UNITED STATES

SECURITIES AND EXCHANGE COMMISSION

Washington, D.C. 20549

SCHEDULE 14A

Proxy Statement Pursuant to Section 14(a) of

the Securities Exchange Act of 1934 (Amendment No.    )

Filed by the Registrant:

Filed by a Party other than the Registrant:

Check the appropriate box:

Preliminary Proxy Statement

Confidential, for Use of the Commission Only (as permitted by Rule 14a-6(e)(2))

Definitive Proxy Statement

Definitive Additional Materials

Soliciting Material under §240.14a-12

HALLMARK FINANCIAL SERVICES, INC.

(Name of Registrant as Specified In Its Charter)

(Name of Person(s) Filing Proxy Statement, if other than the Registrant)

Payment of Filing Fee (Check the appropriate box):

No fee required.

Fee paid previously with preliminary materials.

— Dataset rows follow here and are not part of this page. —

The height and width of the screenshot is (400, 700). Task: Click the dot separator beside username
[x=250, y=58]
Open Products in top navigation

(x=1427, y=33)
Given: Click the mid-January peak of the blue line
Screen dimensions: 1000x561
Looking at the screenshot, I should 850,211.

Fee computed on table in exhibit required by Item 25(b) per Exchange Act Rules 14a6(i)(1) and 0-11


On September 7, 2023, Hallmark Financial Services, Inc. (the “Company”) called to order and convened its 2023 Annual Meeting of Stockholders (the “Annual Meeting”).  At the Annual Meeting, there were present or represented by proxy a sufficient number of shares of the Company’s common stock to constitute a quorum.

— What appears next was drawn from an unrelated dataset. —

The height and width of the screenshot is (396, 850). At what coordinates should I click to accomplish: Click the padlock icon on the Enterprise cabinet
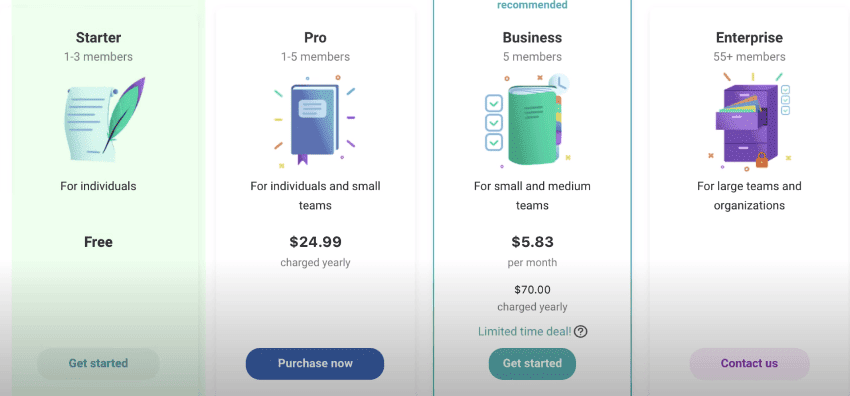coord(762,159)
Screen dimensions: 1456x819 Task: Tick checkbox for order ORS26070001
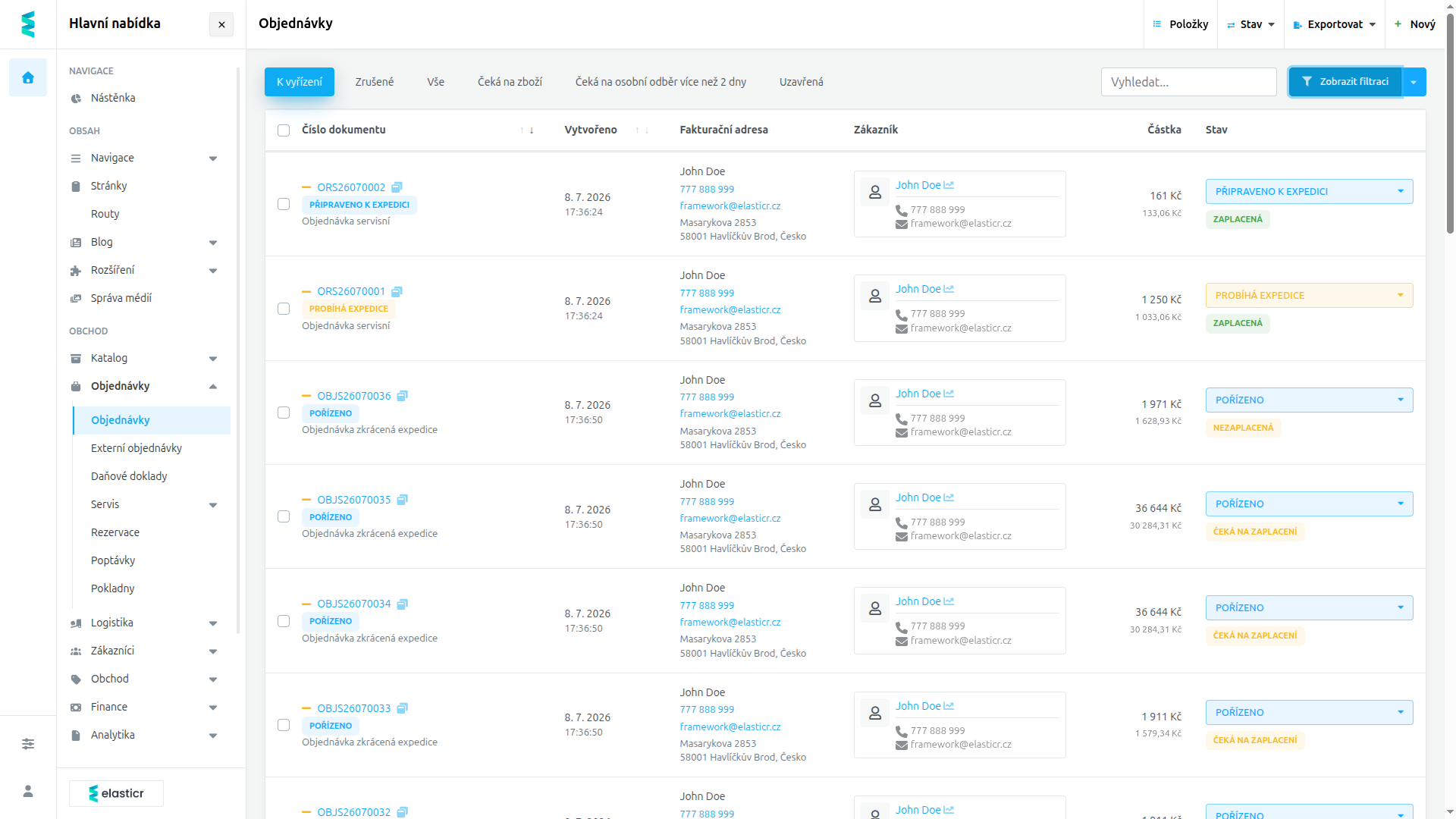[x=284, y=309]

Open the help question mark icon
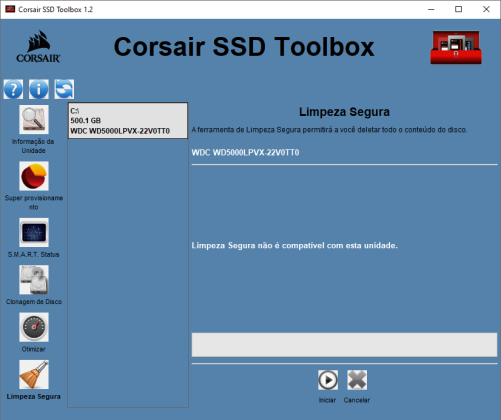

The Chairman then adjourned the Annual Meeting in order to solicit additional proxies with respect to the proposals set forth in the definitive proxy statement filed with the Securities and Exchange Commission on July 21, 2023 (the “2023 Proxy Statement”).

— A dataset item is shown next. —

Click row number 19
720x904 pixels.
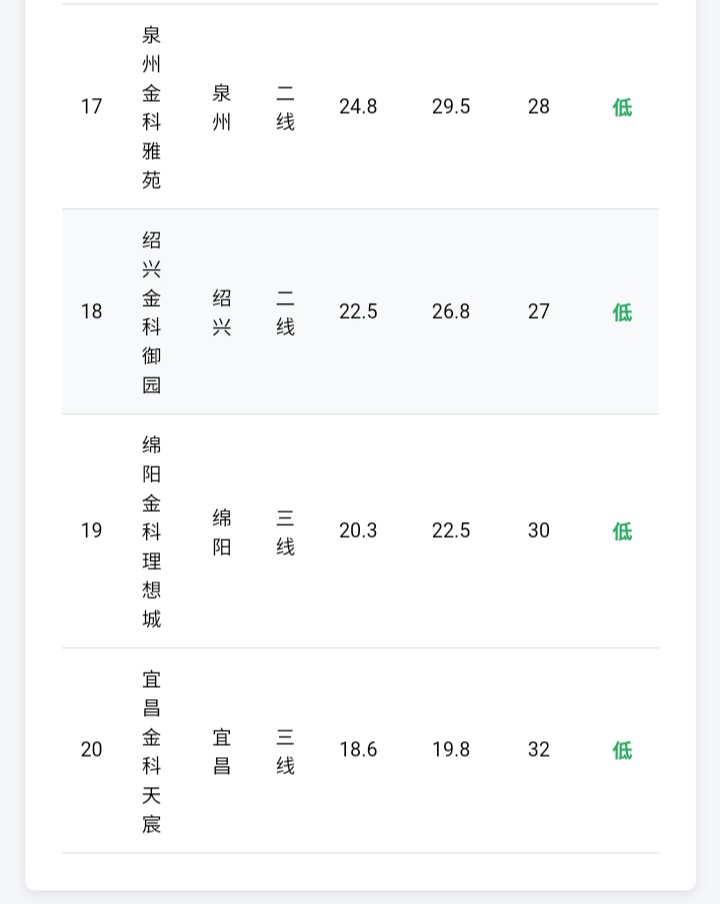pyautogui.click(x=92, y=531)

The Annual Meeting is adjourned until Thursday, October 5, 2023, at 3:00 p.m., Central Time.  At that time, the Annual Meeting will be reconvened to vote on the proposals described in the 2023 Proxy Statement.

Stockholders will be able to attend and vote at the reconvened Annual Meeting using the same process and access information that they used in connection with the originally scheduled Annual Meeting, the details of which are set forth in the 2023 Proxy Statement.

The Company does not intend to change the record date for the Annual Meeting. Accordingly, only stockholders of record at the close of business on July 10, 2023 will be entitled to vote at the reconvened Annual Meeting.

Stockholders of the Company who have previously submitted their proxy or otherwise voted and who do not want to change their vote do not need to take any action.

Until the Annual Meeting is reconvened, the Company will continue to solicit proxies from its stockholders with respect to the proposals set forth in the 2023 Proxy Statement.

No changes have been made in the proposals to be voted on by the stockholders at the Annual Meeting. The Company strongly encourages all of its stockholders to read the 2023 Proxy Statement and other proxy materials relating to the Annual Meeting, which are available free of charge on the SEC’s website at www.sec.gov.

BEFORE MAKING ANY VOTING DECISION, THE COMPANY’S STOCKHOLDERS ARE URGED TO READ THE 2023 PROXY STATEMENT (INCLUDING ANY AMENDMENTS OR SUPPLEMENTS THERETO) CAREFULLY AND IN ITS ENTIRETY BECAUSE IT CONTAINS IMPORTANT INFORMATION ABOUT THE MATTERS TO BE CONSIDERED.